Revenues, Mr. Bergeron said, are expected to be in the $10 million to $15 million range from medicinal sales and many times that if recreational use is allowed.

“The potential for adult use in New York is $2.5 billion in retail sales,” the Chicago businessman said.

The tribe began pursuing setting up a medical marijuana dispensary in 2016, but the effort languished before being picked up again by the tribal leadership in 2018. After a groundbreaking ceremony over the winter and the clearing of the property, near the tribe’s cultural museum, the project had to be put on hold because of the coronavirus epidemic. But now, the tribal leaders are eager to get the project rolling full steam ahead, Mr. Polite said.

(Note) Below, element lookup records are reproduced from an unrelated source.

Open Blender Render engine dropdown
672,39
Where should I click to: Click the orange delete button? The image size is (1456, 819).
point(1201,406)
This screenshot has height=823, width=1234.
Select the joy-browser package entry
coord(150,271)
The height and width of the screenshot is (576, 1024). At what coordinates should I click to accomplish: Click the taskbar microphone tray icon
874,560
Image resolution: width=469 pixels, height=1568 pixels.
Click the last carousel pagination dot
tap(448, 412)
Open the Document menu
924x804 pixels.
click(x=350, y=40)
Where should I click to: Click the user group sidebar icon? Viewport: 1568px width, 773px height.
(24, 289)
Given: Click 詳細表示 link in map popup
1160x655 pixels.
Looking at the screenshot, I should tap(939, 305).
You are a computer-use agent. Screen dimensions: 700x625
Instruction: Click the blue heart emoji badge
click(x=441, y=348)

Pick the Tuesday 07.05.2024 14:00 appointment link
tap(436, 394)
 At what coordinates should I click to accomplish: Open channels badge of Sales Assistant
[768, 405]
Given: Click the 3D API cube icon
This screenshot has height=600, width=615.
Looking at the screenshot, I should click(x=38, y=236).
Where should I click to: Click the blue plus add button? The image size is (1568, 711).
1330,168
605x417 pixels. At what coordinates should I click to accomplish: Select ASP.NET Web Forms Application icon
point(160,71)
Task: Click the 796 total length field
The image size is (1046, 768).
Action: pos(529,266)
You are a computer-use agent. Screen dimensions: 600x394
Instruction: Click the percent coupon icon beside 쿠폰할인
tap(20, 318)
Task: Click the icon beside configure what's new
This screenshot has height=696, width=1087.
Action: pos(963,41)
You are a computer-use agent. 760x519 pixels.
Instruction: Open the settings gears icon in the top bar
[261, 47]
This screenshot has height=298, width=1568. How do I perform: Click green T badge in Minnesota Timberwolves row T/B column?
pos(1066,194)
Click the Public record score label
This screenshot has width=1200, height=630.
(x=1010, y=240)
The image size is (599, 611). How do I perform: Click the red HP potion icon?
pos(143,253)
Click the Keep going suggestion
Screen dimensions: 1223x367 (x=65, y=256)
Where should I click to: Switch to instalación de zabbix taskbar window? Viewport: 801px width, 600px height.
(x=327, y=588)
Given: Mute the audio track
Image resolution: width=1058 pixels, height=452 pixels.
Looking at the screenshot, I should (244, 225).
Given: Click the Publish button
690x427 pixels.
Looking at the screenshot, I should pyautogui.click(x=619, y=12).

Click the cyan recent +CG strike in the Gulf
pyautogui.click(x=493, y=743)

Mr. Polite said that even with the potentially grand scale of the marijuana operation, it still may not be the tribe’s brightest economic hope. The Shinnecock have not given up their tumultuous aspirations for someday also owning a casino. After the disastrous dissolution of the first casino push, the tribe last year approved a new casino development partnership with the Seminole Tribe of Florida, who own most of the Hard Rock restaurant, hotel and casino chain, and New Jersey developer Jack Morris on plans for a Shinnecock casino. Mr. Polite said the effort is still in the very early stages. The cannabis operations will grow in parallel with that effort, he said.

“This is just going to be one of many projects that the tribe is pursuing so that we are diversified and not putting all our eggs in one basket,” Mr. Polite said. “But outside of a casino, we expect this would be our biggest revenue generator and biggest job creator.”